--- Data in this exercise ---

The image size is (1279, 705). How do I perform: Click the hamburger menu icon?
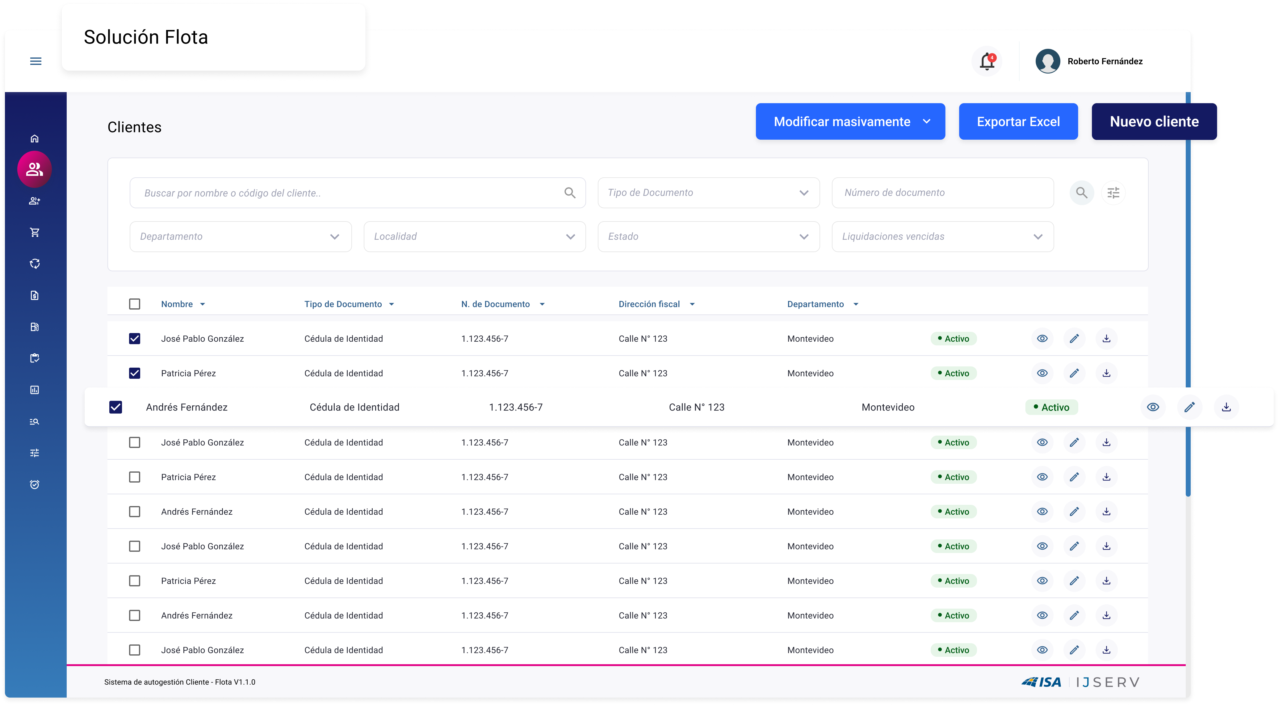coord(36,61)
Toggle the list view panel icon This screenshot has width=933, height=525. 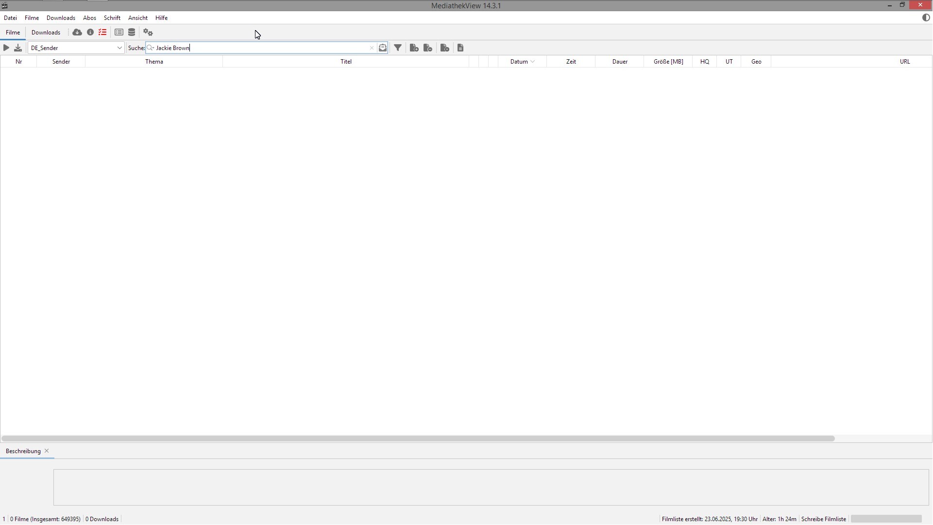[x=119, y=33]
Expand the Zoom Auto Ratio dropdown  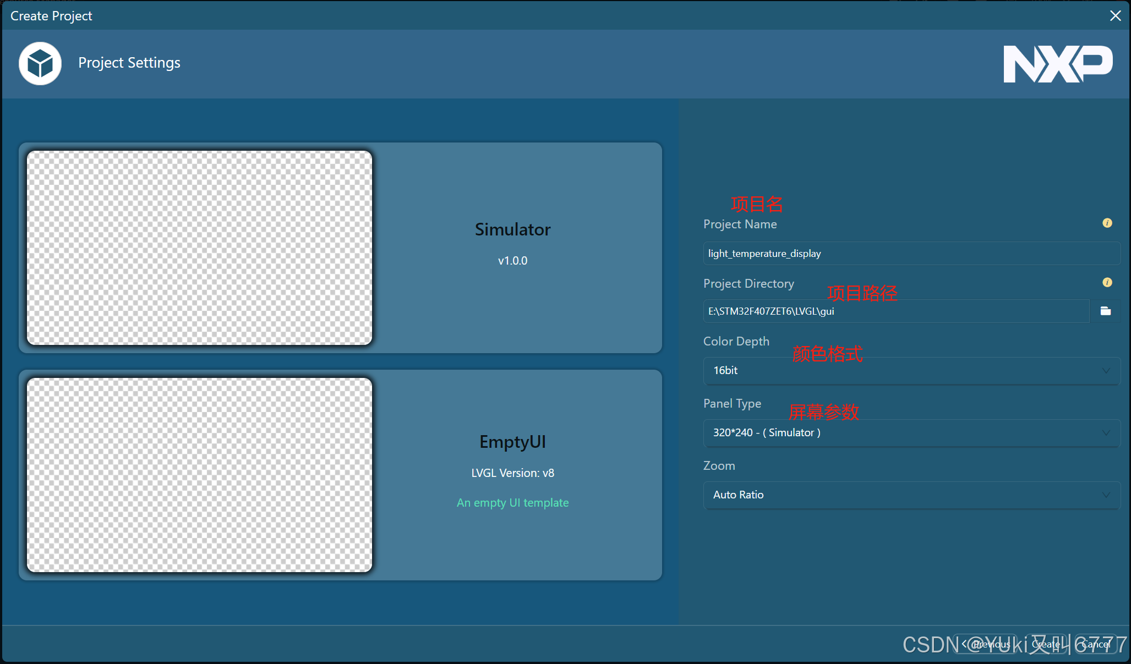[x=911, y=495]
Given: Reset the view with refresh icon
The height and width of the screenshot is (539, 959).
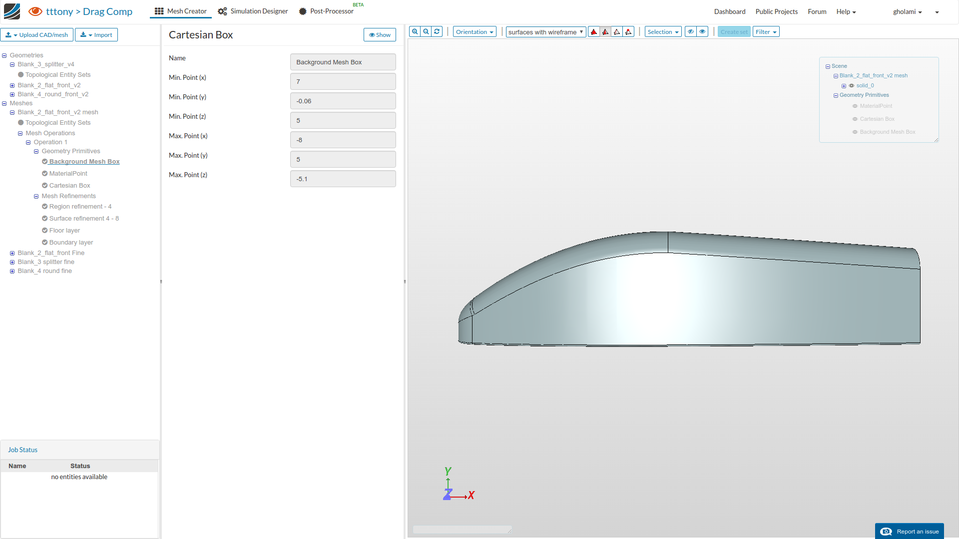Looking at the screenshot, I should (x=437, y=31).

---

-- Activity --
Copy exactly, leaving out pictures, the lines from the line containing "The height and" through the last line of the records.

-- Response area --
The height and width of the screenshot is (539, 959).
Looking at the screenshot, I should (x=437, y=31).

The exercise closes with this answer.